Selon le jury composé d’Emmanuel Lainé (dire­cteur général de l’AFT), Raphaël Rakoto­malala (AFT), Johary Niaina Rakotonirainy (BRED Mada­gasikara BP), Tsiry Rajao­belison (IFM Madagascar) et Mirindra Randrianarisoa, alias Bolo, le quartet s’est distingué par une fusion singulière de sonorités africaines modernes et du Beko, musique traditionnelle du Sud de Madagascar. Une performance saluée parmi plus d’une trentaine de candidatures, illustrant la richesse et la qualité des projets soumis.
Fondé en 2017 à l’initiative d’Arlin, originaire de Betioky Atsimo, Mbaoé a pris une nouvelle dimension en 2022 avec l’arrivée de Tiana à la basse, Hery à la batterie et Ralphe à la guitare solo.
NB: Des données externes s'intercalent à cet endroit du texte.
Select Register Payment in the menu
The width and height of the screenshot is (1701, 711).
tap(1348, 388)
« Nous partageons une passion commune pour la culture malgache dans toute sa diversité, en particulier le Beko, musique traditionnelle du Sud. Nous l’avons revisité en y intégrant des sonorités africaines et des influences modernes. C’est ainsi qu’est né l’Afro Beko, notre signature musicale », explique Tiana, bassiste et porte-parole du groupe.
A partir du 11 mai, Mbaoé participera à une résidence de création autour du thème « Quand les îles racontent la nature », aux côtés de deux dessinatrices, l’une réunionnaise et l’autre malgache. Ce projet pluridisciplinaire donnera lieu à un concert dessiné en live à Antananarivo le 5 juin, en écho à la Journée mondiale de l’environnement.
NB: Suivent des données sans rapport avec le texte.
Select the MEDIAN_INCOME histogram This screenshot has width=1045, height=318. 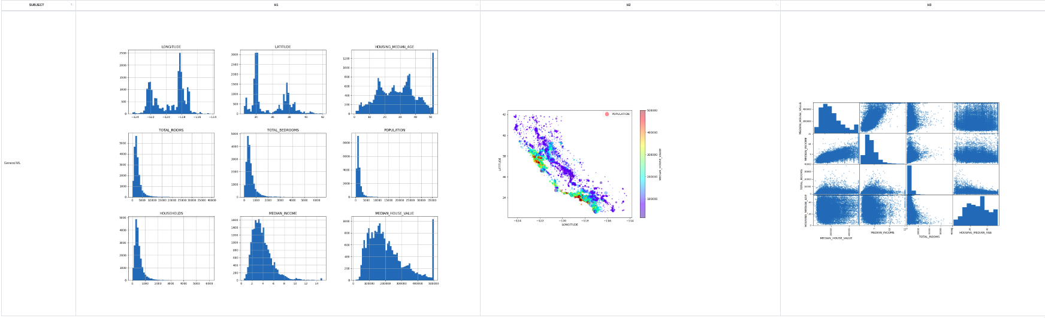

« Sur scène, nous présenterons des œuvres inédites en résonance avec des planches de dessins qui seront également exposées », précise-t-il.
Le chanteur de « Pitari-posy » est actuellement en pleine préparation de son premier album. « Le groupe a été discret ces derniers temps, mais la lutte continue, à notre échelle, pour donner à la culture malgache la place qu’elle mérite », conclut-il.